• _Texte choisi_
<<<<

Phil Vai : 10 albums d’influence majeure sur ma vie
Publié le 21 Mar 2023 par Antonio Geraldo
La saga des top 10 albums qui ont changé la vie d’un.e punk rockcoeur, se poursuit cette fois avec mon ami Phil Vai. Un homme avec un grand cœur, maître des archives, mais surtout qui supporte la scène de façon exceptionnelle avec sa couleur personnellle.
-Antonio Geraldo
Salut le Bad Crew! Je suis Phil, la voix derrière Le Clash Podcast et le drum derrière La Dérape. Voici mon top 10, sans ordre précis; c’est trop déchirant en mettre un devant l’autre. Je me suis rendu compte que beaucoup d’albums sont pour moi évidents, voire clichés, mais c’est ainsi. Ce sont tous des albums qui m’ont grandement influencé et que j’écoute encore régulièrement. Je déroge un peu du punk, mais t’sais… qu’est-ce qui est punk et pas punk?
SUBLIME – 40oz. to Freedom
Je me souviens parfaitement du moment où j’ai pesé sur play dans le métro, quelques minutes après l’avoir acheté au HMV Centre-Ville. Waiting for My Ruca a immédiatement capté mon attention, car j’ai dû monter le volume de quelques coches pour entendre son minimalisme à travers le bruit du wagon. Je trouvais ça bizarre pour un album punk de débuter de façon aussi relax, j’avais peur d’avoir gaspillé 20$.

>>>>

• _Extrait des données_
<<<<

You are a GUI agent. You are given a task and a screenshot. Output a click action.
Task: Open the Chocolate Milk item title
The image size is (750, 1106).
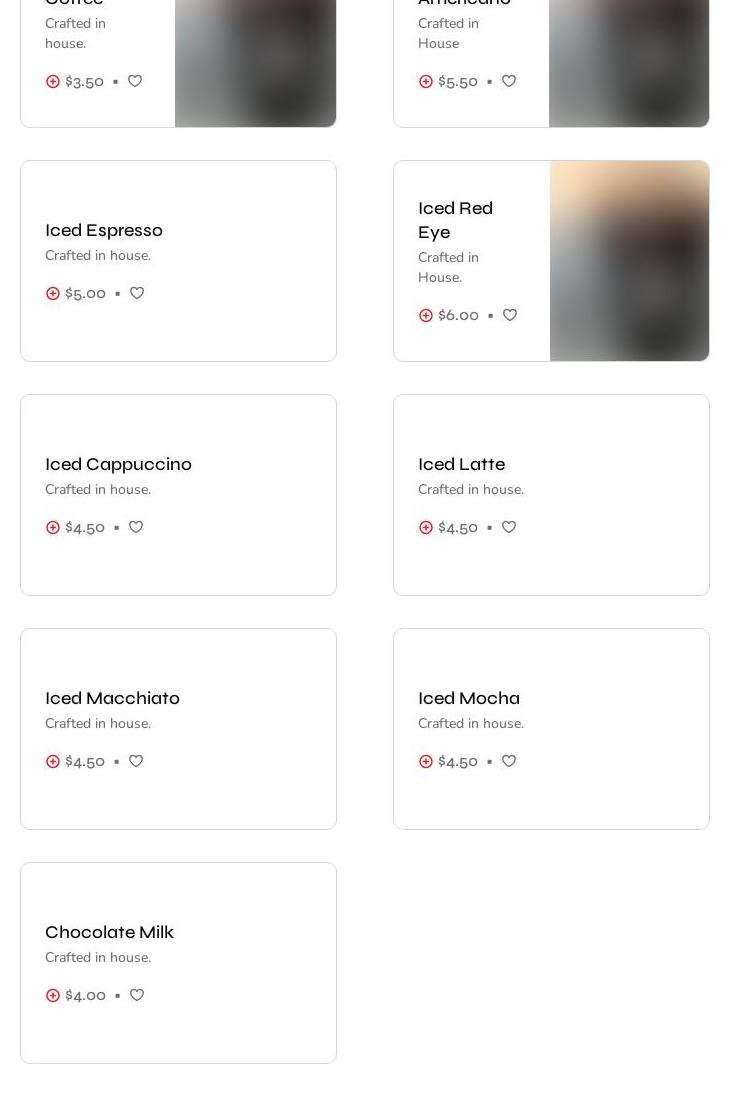pyautogui.click(x=109, y=932)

>>>>

• _Consignes_
[A] Réponds à ces questions sur l'article sur Phil Vai :
(i) Qui a publié l'article, et à quelle date ?
(ii) Que fait Phil dans La Dérape ?
(iii) Dans quel magasin a-t-il acheté 40oz. to Freedom ?
[B] D'après l'article sur Phil Vai, pourquoi Phil a-t-il dû monter le volume en écoutant Waiting for My Ruca dans le métro ?
[C] Réécris le passage de l'article sur Phil Vai qui commence par « Phil Vai : 10 » et s'arrête après « et pas punk? », en remplaçant « drum » par « batteur ».

• _Corrigés_
[A]
(i) Antonio Geraldo, le 21 mars 2023.
(ii) Il est le drum (le batteur).
(iii) Au HMV Centre-Ville.

[B] La chanson est minimaliste. Phil a dû monter le volume de quelques coches pour l'entendre par-dessus le bruit du wagon.

[C]
Phil Vai : 10 albums d’influence majeure sur ma vie
Publié le 21 Mar 2023 par Antonio Geraldo
La saga des top 10 albums qui ont changé la vie d’un.e punk rockcoeur, se poursuit cette fois avec mon ami Phil Vai. Un homme avec un grand cœur, maître des archives, mais surtout qui supporte la scène de façon exceptionnelle avec sa couleur personnellle.
-Antonio Geraldo
Salut le Bad Crew! Je suis Phil, la voix derrière Le Clash Podcast et le batteur derrière La Dérape. Voici mon top 10, sans ordre précis; c’est trop déchirant en mettre un devant l’autre. Je me suis rendu compte que beaucoup d’albums sont pour moi évidents, voire clichés, mais c’est ainsi. Ce sont tous des albums qui m’ont grandement influencé et que j’écoute encore régulièrement. Je déroge un peu du punk, mais t’sais… qu’est-ce qui est punk et pas punk?